__Quoted text__:
▼
Stealth Nukes: or, You Won't Find Any Extra Water in the Backroom

There's been a moratorium on the construction of new nuclear power stations for many years, and for many damned good reasons. Those reasons range from safety to economics with many environmental concerns in between, and are (mostly) based on numerous in-depth and qualified studies that had/have our best interests at heart.

Advocates of nuclear power have devoted a great deal of time and money trying to pick apart these solid and scientific arguments, while refusing to address the issues that really matter. These efforts have been mostly in vain for the past few decades, but recent developments exposing the dangers of fossil fuels have given this industry a new, stronger argument and position than they could have dreamed possible.

But we can't allow ourselves to be lulled into complacency and fatalism by their siren-song, and we absolutely positively cannot allow them to operate in the shadows. From NCWARN:

Federal regulators abruptly halted a public meeting Thursday after problems arose with Progress Energy’s application for new nuclear plants, then continued private discussions with company officials. Watchdog group NC WARN said the move violates federal policy, and today asked Rep. David Price to help ensure that all future meetings are held in the Triangle area, near the Harris plant.

The charge against NRC comes amid widespread criticism that the review process for proposed new reactors is heavily slanted against open involvement by public interest groups, or local and state governments. Thursday’s session was the first scheduled discussion of the technical aspects of Progress’ February 19th application, which is thousands of pages long.

The nuke industry has shielded their missteps from the public for years, very often citing "security" issues. Frankly, we've allowed them to get away with this virtually unchallenged for years. Whether it's because we "just don't want to know" or because of some sinister conspiracy to keep us ignorant (or both), we have to put a stop to this.

In a letter sent today to NRC, attorney John Runkle explained, “You essentially went into ‘closed session’ after some tough questions from the NRC staff that lengthy discussions did not resolve. Representatives from Progress Energy were the ones to suggest that issues be resolved ‘after the meeting.’ Nothing being discussed was proprietary or safeguards-related, so all of the meeting should have been public.”

The problems discussed involved site geology and the availability of cooling water. In the letter, Runkle insisted that NRC send him a recording or staff notes of the private meeting with Progress.

That's right, water. We don't have nearly enough of it, and nukes need/use a hell of a lot of it. We can conserve like crazy at home and at work, but these 9 billion dollar monsters will suck up every drop of that and need more. Much more.
▲
__Data section__:
▼
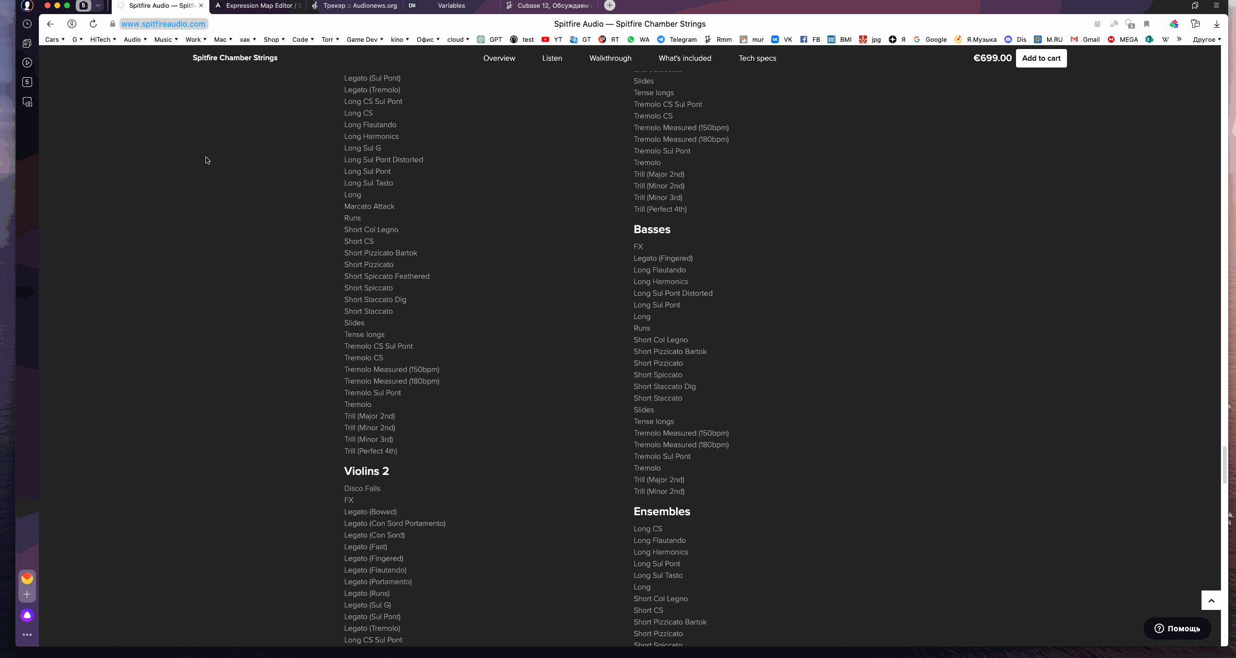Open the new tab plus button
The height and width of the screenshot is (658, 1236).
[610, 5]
▲
▼
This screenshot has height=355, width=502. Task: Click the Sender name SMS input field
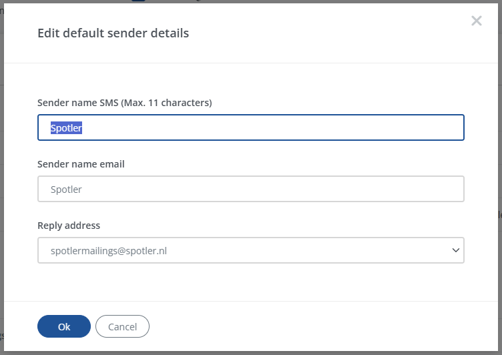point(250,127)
▲
__Set of tasks__:
- 1) In the rows, swap "Sender" for "Recipient" and leave everything else unchanged. Begin at the line that has "This screenshot has" and stop after "point(250,127)". Leave the pictures out.
- 2) Write the next part of the post about new nuclear plants and their cooling water, picking up after its last sentence.

__Responses to the tasks__:
- 1)
This screenshot has height=355, width=502. Task: Click the Recipient name SMS input field
point(250,127)

- 2)
In closing, I give you Jim Warren, who is (once again) leading the fight to do what's right:

“This is an early warning sign for the so-called Nuclear Revival,” said NC WARN’s Jim Warren today. “For Progress Energy to already be dodging difficult issues – until the doors are closed doors – does not bode well for the chance of completing a new design reactor safely or on budget. He noted that cost estimates for new plants have tripled in the past two years, and that project delays or cancellations are likely. In the 1980s, Progress and other utilities cancelled 60 plants in midstream due to what Forbes magazine called “the worst managerial disaster in business history.”

In seeking Rep. Price’s help, NC WARN noted that just last month, he criticized the NRC following a report by the agency’s Inspector General showing that Harris and 14 other plants have been in violation of fire safety regulations for 15 years. In a February 15th letter to NRC Chairman Dale Klein, Price said “… it seems clear that the agency’s credibility in the eyes of the public has been severely damaged,” and he urged Klein to spare no effort to demonstrate “that its actions are fully transparent.”

“The process is already rigged against the public,” Jim Warren added today. “We can’t tolerate any more secrecy. The NRC needs to come have these discussions in the vicinity of Shearon Harris – in front of the impacted population and news media – not behind closed doors in Rockville, Maryland.”


the only reason costs have tripled... because we insist on providing so much in the way of taxpayer subsidy to the industry.

had the industry been forced to consider the actual costs of disposal of used fuel, the real costs of liability protection, or the future cost of water the mere tripling of costs would quickly become a dream, not a nightmare.

for just one example, consider the billion dollar door.

"...i feel that if a person can't communicate, the very least he can do is to shut up." --tom lehrer, january 1965

Beware the nuclear industry's nationwide push.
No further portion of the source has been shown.